Die Arbeitsgruppe von Professor Alfred Nordheim untersucht den Transkriptionsfaktor SRF (Serum Response Factor) und seine vielfältigen Funktionen schon seit vielen Jahren. Der Faktor bewirkt an zahlreichen Stellen des Erbguts in den Zellen von Tieren, dass bestimmte Gene transkribiert, also abgelesen, werden und setzt so Wachstumsprozesse in Gang. Im Labor haben die Wissenschaftler aufwendige und trickreiche Verfahren entwickelt, um den Faktor SRF beziehungsweise seine Kofaktoren bei Mäusen gezielt in bestimmten Zelltypen oder auch zeitlich bei bestimmten Schritten der Entwicklung des Organismus zu steuern.

In ihrer aktuellen Studie haben die Wissenschaftler den Faktor SRF in den Blutgefäßzellen von Mäuseembryonen oder von neugeborenen und erwachsenen Tieren ausgeschaltet.
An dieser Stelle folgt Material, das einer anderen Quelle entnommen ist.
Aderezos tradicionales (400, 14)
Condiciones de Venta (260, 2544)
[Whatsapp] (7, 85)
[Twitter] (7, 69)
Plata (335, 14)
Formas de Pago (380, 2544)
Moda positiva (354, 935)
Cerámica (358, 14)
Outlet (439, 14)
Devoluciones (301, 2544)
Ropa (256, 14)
Bei den neugeborenen Mäusen waren in der Folge die Blutgefäße in der Netzhaut nicht richtig ausgebildet. Ihre Augenprobleme ähnelten stark bestimmten erblichen Formen einer Erkrankung des Glaskörpers und der Netzhaut beim Menschen (Vitreoretinopathie und Norrie-Syndrom). Die betroffenen Kinder erblinden häufig früh. Bei erwachsenen Mäusen hatte die Ausschaltung des Faktors SRF einen umgekehrten Effekt: In der Netzhaut bildeten sich übermäßig viele neue Gefäße, so dass das Auge überversorgt war. Entsprechende Beobachtungen machen Ärzte bei Patienten im höheren Alter bei der altersabhängigen Makuladegeneration (AMD), einer Erkrankung, bei der die Stelle des schärfsten Sehens der Netzhaut zunehmend geschädigt wird und die Sehkraft nachlässt. Dabei treten Gefäßerweiterungen und die Bildung zu vieler neuer Gefäße auf.

„Ich hatte erwartet, dass der Faktor SRF bei der Entwicklung des Gefäßsystems eine Rolle spielt, da er allgemein in vielen Organen dafür sorgt, dass Zellen Ausläufer und Leitungssysteme bilden, zum Beispiel im Nervensystem und im Blutgefäßsystem“, sagt Alfred Nordheim. Doch erstaunlich sei gewesen, wie weitgehend das Erscheinungsbild der Mäuse bei ausgeschaltetem Faktor SRF den Krankheitsbildern bei menschlichen Patienten mit Augenerkrankungen gleiche. „Ich glaube, wir haben ein sehr gutes Modell gefunden, um diese Erkrankungen sehr viel genauer als bisher zu untersuchen“, so der Wissenschaftler. Diese Voraussetzung bilde auch einen wichtigen Schritt für die Erforschung möglicher Therapien.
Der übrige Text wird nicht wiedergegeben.